Required work:
A: Gather every line of the records that contains the word "accomplish".
B: Extend the MDD scanner article, picking up after its last sentence.
═══ Page extract ═══
In order to smooth over the daily transactions you will be conducting with your new little blue friend, this article will provide some pointers on a few important but less obvious functions of the MDD scanner. I am assuming here that after day three you at least know how to scan a package, so we will skip that part. But there are other essential, or sometimes merely useful scanner operations, that can help you sink or swim in your new letter carrier job. Keep in mind that if you sink, the MDD scanner does have GPS, so at least the Coast guard will be able to locate your body out at sea.

The four topics covered here will help you stay off several of Postal Santa's lists, all of them naughty, none of them nice. They are:

  1. Using the scanner to keep track of your MSP scans.
  2. Scanning Prepaid Acceptance items.
  3. Accessing the MDD's Package Look Ahead Feature.
  4. Properly responding to a sampling request.

The scanner menu for all functions listed here is accessed by pressing the ESC key in the upper left-hand corner.
The scanner menu for all functions listed here is accessed by pressing the ESC key in the upper left-hand corner. | Source

What's On The Menu?

Your point of departure for all scanning adventures is the MDD Menu, accessed by pressing the escape key - ESC, in the upper left hand corner of the device. All of the scanner functions discussed in this article can be carried out by using the items on this menu. There are additional obscure, rarely-used tasks entered through this list that are beyond the scope of the present discussion. Since your head is spinning already I'm trying to keep it as simple as possible, so that your skull doesn't come unscrewed from your backbone and splatter on the sidewalk.

A glance at the MDD menu, accessed by hitting ESC in the upper left hand corner of the device.
A glance at the MDD menu, accessed by hitting ESC in the upper left hand corner of the device. | Source

Sticker Shock - Tracking Your MSP Scans

Now that Postal Management can literally track your "bread crumbs" using the GPS inside the MDD scanner, meaning they can monitor where you are at all times, it is a marvel they keep the archaic MSP system alive. Although I can understand the continued purpose of the DEPART TO ROUTE and RETURN TO OFFICE scans, the street MSP bar codes seem pointless. The only thing I can think of is that some cubicle-jockey's job depends upon the continued proliferation of these messy, faded labels, about as functional as those Chiquita stickers you peel off a banana and stick on your forehead to walk around the supermarket with, except not as much fun.
═══ Source data ═══
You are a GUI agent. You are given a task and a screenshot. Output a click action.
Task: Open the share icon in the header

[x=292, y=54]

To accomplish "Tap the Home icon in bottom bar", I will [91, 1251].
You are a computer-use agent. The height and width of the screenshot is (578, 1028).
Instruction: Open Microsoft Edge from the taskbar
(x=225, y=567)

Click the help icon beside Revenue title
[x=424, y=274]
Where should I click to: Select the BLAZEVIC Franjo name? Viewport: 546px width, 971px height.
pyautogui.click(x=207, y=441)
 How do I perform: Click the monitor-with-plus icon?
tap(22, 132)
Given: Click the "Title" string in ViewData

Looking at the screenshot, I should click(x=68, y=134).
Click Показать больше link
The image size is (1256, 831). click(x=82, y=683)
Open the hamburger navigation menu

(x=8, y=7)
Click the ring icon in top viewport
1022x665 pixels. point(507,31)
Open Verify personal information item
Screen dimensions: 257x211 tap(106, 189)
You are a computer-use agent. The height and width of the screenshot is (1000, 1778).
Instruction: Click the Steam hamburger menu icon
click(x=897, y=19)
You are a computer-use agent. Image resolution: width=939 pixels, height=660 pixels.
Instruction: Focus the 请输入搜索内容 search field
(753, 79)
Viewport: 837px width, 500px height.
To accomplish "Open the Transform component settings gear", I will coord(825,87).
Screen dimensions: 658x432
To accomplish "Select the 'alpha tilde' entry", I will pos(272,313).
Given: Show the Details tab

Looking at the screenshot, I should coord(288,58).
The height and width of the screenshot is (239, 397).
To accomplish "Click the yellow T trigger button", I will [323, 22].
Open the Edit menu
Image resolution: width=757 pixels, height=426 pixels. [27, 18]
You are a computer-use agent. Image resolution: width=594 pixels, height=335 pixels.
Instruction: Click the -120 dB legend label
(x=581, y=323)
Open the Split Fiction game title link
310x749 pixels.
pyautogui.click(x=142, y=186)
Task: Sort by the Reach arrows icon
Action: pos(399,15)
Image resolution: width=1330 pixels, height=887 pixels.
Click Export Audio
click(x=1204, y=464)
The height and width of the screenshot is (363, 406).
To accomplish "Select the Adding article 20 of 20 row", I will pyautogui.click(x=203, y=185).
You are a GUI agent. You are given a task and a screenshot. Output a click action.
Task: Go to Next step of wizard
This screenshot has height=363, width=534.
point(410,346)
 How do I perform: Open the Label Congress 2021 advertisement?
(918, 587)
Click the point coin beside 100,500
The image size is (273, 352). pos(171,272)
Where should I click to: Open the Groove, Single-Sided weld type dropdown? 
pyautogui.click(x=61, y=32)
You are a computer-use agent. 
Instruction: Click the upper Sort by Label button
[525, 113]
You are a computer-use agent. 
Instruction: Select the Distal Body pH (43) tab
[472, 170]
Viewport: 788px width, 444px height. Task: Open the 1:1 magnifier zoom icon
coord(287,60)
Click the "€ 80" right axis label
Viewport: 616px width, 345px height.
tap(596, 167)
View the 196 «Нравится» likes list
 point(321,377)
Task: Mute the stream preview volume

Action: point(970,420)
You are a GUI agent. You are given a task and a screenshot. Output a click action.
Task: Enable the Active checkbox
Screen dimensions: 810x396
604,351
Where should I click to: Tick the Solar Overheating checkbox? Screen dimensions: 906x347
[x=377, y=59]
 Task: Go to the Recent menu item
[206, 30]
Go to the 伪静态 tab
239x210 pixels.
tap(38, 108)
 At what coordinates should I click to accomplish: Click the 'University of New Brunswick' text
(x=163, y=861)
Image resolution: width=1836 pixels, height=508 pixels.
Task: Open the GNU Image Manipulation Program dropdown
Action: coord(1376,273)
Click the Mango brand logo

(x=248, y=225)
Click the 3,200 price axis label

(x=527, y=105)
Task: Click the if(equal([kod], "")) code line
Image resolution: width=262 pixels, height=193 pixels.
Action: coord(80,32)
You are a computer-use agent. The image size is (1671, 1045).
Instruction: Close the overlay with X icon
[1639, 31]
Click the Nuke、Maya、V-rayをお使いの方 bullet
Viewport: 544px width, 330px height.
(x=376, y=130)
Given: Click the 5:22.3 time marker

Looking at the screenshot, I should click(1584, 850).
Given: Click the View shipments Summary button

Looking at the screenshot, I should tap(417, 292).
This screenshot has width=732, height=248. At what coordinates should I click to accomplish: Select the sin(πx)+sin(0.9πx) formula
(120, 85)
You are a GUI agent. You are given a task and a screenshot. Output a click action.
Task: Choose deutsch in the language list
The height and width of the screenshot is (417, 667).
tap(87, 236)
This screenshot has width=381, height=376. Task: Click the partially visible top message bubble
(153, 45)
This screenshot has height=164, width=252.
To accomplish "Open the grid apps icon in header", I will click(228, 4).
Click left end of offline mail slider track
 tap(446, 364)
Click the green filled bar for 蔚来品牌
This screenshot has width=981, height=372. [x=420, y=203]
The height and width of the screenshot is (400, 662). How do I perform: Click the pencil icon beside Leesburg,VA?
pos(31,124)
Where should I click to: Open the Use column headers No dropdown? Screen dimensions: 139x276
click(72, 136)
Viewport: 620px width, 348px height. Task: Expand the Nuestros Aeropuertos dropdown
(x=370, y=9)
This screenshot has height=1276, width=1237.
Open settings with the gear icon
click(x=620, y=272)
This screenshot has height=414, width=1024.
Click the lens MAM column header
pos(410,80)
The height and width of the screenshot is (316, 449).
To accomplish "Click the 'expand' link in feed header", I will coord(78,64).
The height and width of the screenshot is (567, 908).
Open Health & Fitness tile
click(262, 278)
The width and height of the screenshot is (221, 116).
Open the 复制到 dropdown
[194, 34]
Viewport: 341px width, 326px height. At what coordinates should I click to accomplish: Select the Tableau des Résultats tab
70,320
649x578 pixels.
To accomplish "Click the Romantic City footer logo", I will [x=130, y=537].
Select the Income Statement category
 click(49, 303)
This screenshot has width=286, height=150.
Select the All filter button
═══
Results for the exercise:
A:
To accomplish "Tap the Home icon in bottom bar", I will [91, 1251].
To accomplish "Open the Transform component settings gear", I will coord(825,87).
To accomplish "Select the 'alpha tilde' entry", I will pos(272,313).
To accomplish "Click the yellow T trigger button", I will [323, 22].
To accomplish "Select the Adding article 20 of 20 row", I will pyautogui.click(x=203, y=185).
 At what coordinates should I click to accomplish: Click the 'University of New Brunswick' text
This screenshot has width=732, height=248. At what coordinates should I click to accomplish: Select the sin(πx)+sin(0.9πx) formula
To accomplish "Open the grid apps icon in header", I will click(228, 4).
To accomplish "Click the 'expand' link in feed header", I will coord(78,64).
Viewport: 341px width, 326px height. At what coordinates should I click to accomplish: Select the Tableau des Résultats tab
To accomplish "Click the Romantic City footer logo", I will [x=130, y=537].

B:
If you are an RCA you scan skim over this part. I may be wrong, but I have been told that the only MSP scans rural carriers make are DEPART TO ROUTE and RETURN TO OFFICE. Easy enough to count to two.

I wish I could remember what the MSP acronym even stands for, but because the program is about 20 years old now its meaning has mostly faded from everybody's memory. Nonetheless, because the brittle fossil is still on display in the museum, meaning you are going to be held accountable for making these scans. Because the process lingers painfully, I'll teach you a little trick for keeping track of how many MSPs you have made while delivering along your way.

A typical postal city route has three office MSP scans, HOT CASE, DEPART TO ROUTE, RETURN TO OFFICE, and usually between 9-12 MSP street scans. Ask your trainer or some less-cantankerous-than-usual old-timer where the office bar codes are, to make sure. HOT CASE will probably be inside your route's letter case, where you make your final pull before hitting the street, and the other two are typically somewhere by the time clock. Sometimes there will be a DEPART TO ROUTE sticker inside your postal vehicle, but don't depend on it.

Certain hard-bitten veterans will try to troll you by claiming there are also DEPART TO RESTROOM and RETURN FROM RESTROOM scans, but although Postal Management has certainly bounced this idea around, it has never been implemented. DO NOT fall for this trick. It is as tired as the old go get me the case stretcher gag.

Before you depart for the street, ask your manager, supervisor, or 204B to give you a DOIS list of your MSP scans. If they don't know what that is or how to do it, they might as well give you the clipboard and go home. Next, add up the number of scans on this list. Then, as you are delivering and making MSP scans, keep track of them on the MDD scanner, as follows:

1. Press escape - ESC

2. Select item D (Database Info)

3. View the number next to MMD. These are the total MSP scans you have made, including the route you are assigned to that day and any other routes you might be carrying bits and pieces of.

4. If the MMD number does not add up to the DOIS MSP list, either go back and scan the one(s) you missed, consult your supervisor, or forget it and hope your boss will be too busy the next day to beat you up for it. Sometimes you just need to live to fight another day, and not sweat these details.

The number of MSP scans you have made is listed third from the top, next to MMD.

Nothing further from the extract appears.